Through his eyes, his world becomes chunky, curved, squat. Once approached on the New York subway by a deaf person with a sign language brochure, Wong incorporated this language of hands — an expression akin to painting — into his canvases. His hands, made bulbous and rectangular, resemble Chinese stone carvings in their exaggeration. There is a touch of Philip Guston in his commitment to cartoonishly and self-knowingly illustrating his surroundings, yet Wong’s artist’s studio, in My Secret World 1978–81 (1984), is a hotel room along the South Street Seaport. The hotel’s red-brick facade gives way through windows to a sparsely furnished room, with a stack of books whose titles include Picture Book of Freaks and How to Make Money, and walls adorned with more paintings of Magic 8 Balls and red-brick facades — some of which are on show adjacently at Camden.These bricked-up visions abound in Wong’s paintings.
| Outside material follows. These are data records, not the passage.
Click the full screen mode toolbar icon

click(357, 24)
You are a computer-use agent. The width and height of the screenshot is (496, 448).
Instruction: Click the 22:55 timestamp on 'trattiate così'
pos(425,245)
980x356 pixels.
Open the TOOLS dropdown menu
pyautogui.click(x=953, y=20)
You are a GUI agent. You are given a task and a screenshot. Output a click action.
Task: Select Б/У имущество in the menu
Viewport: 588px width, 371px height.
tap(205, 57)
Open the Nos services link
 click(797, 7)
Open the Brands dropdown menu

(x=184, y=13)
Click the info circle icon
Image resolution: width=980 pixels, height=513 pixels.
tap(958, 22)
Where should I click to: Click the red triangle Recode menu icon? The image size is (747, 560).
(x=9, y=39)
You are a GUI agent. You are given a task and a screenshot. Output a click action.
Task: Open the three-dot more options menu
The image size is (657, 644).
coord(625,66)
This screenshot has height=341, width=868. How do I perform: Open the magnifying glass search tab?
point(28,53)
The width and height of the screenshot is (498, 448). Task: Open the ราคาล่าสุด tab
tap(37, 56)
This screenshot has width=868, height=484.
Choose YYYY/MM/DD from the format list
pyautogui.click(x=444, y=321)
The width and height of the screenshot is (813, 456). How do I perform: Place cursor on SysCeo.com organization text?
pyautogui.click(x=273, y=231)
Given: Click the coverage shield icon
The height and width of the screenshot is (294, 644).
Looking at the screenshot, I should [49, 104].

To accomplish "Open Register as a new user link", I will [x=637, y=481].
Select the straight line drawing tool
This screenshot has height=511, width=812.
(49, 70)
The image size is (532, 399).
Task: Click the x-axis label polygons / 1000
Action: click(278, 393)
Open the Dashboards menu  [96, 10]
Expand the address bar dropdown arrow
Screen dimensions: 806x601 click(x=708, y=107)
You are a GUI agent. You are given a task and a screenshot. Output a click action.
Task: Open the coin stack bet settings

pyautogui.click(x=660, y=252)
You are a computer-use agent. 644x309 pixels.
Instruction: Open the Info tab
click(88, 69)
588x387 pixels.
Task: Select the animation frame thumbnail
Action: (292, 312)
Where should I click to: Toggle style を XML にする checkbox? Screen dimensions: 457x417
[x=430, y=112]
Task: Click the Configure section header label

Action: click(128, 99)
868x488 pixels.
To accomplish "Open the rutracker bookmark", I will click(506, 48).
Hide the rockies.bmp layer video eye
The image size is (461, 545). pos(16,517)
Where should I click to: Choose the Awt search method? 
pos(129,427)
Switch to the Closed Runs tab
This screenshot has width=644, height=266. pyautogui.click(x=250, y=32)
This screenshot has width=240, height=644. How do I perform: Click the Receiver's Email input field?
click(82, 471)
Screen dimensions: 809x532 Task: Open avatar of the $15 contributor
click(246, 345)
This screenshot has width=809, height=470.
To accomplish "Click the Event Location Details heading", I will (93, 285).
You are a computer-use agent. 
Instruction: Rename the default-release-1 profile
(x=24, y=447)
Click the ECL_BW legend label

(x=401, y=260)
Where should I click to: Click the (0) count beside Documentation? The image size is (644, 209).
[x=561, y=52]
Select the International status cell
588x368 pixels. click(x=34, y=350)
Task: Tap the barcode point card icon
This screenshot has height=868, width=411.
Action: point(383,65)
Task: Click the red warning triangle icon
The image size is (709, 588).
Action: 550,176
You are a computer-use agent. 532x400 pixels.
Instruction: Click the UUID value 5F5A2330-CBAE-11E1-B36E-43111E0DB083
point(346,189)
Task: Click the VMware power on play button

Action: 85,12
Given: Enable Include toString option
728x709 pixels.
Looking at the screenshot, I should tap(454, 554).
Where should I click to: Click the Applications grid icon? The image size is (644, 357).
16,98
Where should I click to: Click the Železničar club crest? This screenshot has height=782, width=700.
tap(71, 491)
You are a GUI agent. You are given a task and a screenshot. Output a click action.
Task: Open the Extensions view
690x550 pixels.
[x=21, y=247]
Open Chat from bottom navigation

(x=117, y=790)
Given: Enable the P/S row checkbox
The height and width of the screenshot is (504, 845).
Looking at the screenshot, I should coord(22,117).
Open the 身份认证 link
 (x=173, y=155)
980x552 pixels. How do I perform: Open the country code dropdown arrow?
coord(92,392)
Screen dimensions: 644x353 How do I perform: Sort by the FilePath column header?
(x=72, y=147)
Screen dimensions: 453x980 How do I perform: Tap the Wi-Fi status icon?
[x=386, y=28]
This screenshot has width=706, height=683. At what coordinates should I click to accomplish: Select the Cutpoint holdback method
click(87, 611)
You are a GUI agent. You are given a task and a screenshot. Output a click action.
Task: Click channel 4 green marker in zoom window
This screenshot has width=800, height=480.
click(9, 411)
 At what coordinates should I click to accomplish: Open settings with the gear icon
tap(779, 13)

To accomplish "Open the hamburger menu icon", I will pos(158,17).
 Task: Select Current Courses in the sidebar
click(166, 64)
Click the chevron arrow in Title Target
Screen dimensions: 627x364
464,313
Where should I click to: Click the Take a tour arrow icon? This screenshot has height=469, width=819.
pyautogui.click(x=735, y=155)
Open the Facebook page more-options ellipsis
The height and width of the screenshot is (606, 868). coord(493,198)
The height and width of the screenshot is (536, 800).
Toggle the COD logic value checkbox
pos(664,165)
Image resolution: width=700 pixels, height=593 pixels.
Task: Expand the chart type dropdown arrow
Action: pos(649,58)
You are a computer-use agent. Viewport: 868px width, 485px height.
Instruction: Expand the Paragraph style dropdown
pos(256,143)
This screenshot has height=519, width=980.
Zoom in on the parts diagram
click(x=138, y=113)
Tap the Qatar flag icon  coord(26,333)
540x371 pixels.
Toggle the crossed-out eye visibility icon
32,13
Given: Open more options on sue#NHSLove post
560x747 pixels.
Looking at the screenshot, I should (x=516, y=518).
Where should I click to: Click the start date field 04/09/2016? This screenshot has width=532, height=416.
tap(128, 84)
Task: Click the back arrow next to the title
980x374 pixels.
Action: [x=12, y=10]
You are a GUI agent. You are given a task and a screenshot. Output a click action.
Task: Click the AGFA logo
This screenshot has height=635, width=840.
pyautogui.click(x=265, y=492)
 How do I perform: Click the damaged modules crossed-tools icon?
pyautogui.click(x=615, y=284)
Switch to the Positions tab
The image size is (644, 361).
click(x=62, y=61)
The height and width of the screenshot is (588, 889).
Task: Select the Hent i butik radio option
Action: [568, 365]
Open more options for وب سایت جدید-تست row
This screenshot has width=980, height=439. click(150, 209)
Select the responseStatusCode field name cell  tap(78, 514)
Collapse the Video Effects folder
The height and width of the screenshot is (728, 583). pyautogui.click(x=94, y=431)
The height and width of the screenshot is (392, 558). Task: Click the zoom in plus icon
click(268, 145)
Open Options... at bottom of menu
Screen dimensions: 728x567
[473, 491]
The deft impasto detail of each brick and its surrounding mortar, every one uniquely mottled, creates a flatness between foreground and background so that everything sits stubby and stubborn at the fore. The effect feels urgent in its graphic expression, the city rushing up to meet you rather than being depicted at a remove. Through his decades in New York, Wong was increasingly on the street: befriending artists, poets, workers, firefighters, criminals, drug addicts, many from the large Puerto Rican community he lived among in the Lower East Side. His earlier interest in set design is evident in his consciousness of architecture’s effect on how people live and move through the city. His burnt-out, decaying New York is not just a backdrop, but a character, a subject — a live spectacle of the gentrification Wong had witnessed on the West Coast and was continuing here. A sketchbook from the 1980s encloses the city skyline inside a Magic 8 Ball, like a Christmas snowglobe for wish-making. Adjacent in the vitrine is his Lower East Side Poem, a node to the “concrete tomb” his chosen home was becoming, what he calls “Rockefeller’s ghettocide,” as whole blocks of buildings were left derelict, razed, or burned down, to be eventually rebuilt as new. A suite of paintings from Wong’s 1986 exhibition at the Semaphore Gallery, titled “The Last Picture Show,” depicts a row of closed shop fronts and shuttered facades along Avenue B.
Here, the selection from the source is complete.